What would Michael Young do?

I’ve been thinking about Michael Young a lot recently. Not least because it’s all change at the Young Foundation with the appointment of Helen Goulden as Chief Executive there which is great news. But when we topped 90 ventures supported at Bethnal Green Ventures, I remembered that people say Michael helped to create that number of organisations.
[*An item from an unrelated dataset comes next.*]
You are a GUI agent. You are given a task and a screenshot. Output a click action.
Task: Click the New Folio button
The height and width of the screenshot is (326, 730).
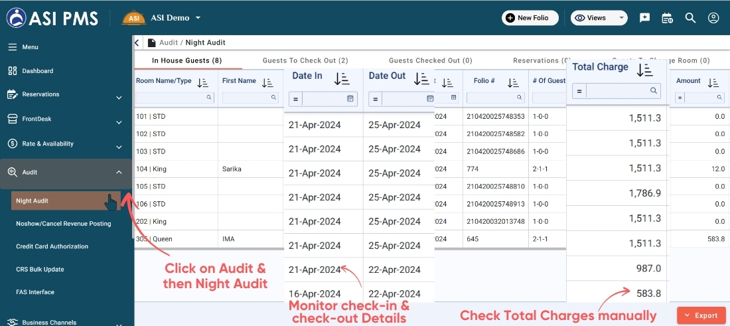(530, 18)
Perhaps it’s easier these days to start a new venture as technology allows you to prototype and test services in a way that wasn’t possible for much of Michael’s life. According to one (tongue in cheek) account of Michael’s method, it doesn’t sound like it was too hard though:

“So here’s what you do: you spot a problem, imagine a solution and give it a working title. Then you write to everyone who might conceivably have an interest in it, and many who don’t; produce a paper taking in the resulting comments, without once losing sight of the original notion; form a steering committee; set up a charitable trust or a company limited by guarantee (preferably both); meet someone by chance on a train outside Basingstoke and invite him or her to become the unpaid director of the new organization; launch the new body at a press conference, couple this with an article in the Guardian, carpet-bomb the charitable foundations with grant applications, stick with the fledgling organisation for precisely as long as is necessary and then push it out of the crow’s nest to make room for the other six institutions which you are waiting to hatch that week.”

Michael was notoriously single-minded and tricky to work with but he always tried to make sure there was a strong link with the people who might benefit from the organisations he created. It was no accident that the Institute for Community Studies wasn’t an ivory towered university or shiny research park in the green belt, it was in Bethnal Green. Michael’s introduction to starting to work there always stays in my mind:

“The fog became thicker as I crossed the canal from Bow and by the time I left the housing office I could not see on the ground … I abandoned the old London taxi … and that was when the enquiry began. Waiting until I heard some steps, I put my first question: I asked the way to the nearest Tube station. ‘Search me, mate,’ came back the voice, curiously loud in the fog. Then a woman spoke from nearer me. ‘The Tube? Yes, dearie, you go straight on till you get to the traffic lights. You turn left and you’ll see it right in front of you. What a game, eh?’ With the help of other faceless friends, I felt my way, tapping my foot against the kerbstones as I went. I am still tapping. So I know when the enquiry began. What I am much less clear about is why. What brought me to the housing office? So far as I can remember, the point of departure for my journey into the fog was an interest in the social services, particularly in housing.”

I worry that it’s too easy for us at BGV to be disconnected from the people who benefit from the ventures we help get going. I spend a lot of time with the ventures we invest in but I know I should really be spending more time with the people who face the problems they’re trying to solve. That’s a bit harder in Bethnal Green than when Michael was based here. I’ve never seen a ‘pea-souper’ and while there is still a great deal of poverty, it’s becoming a very different place.

Michael made another contribution that is often misunderstood. He coined the term ‘meritocracy’ and his book ‘The Rise of the Meritocracy’ is a very strong part of the narrative in Europe and the US at the moment, and even more so in the tech industry. But Michael thought a pure meritocracy was an insidious thing. He abhorred the idea of a society based on a narrow notion of merit where the winners see their success as validating themselves (and not based on luck which is more often the case), and the failures of others as just being about their shortcomings rather than based on problems beyond their control.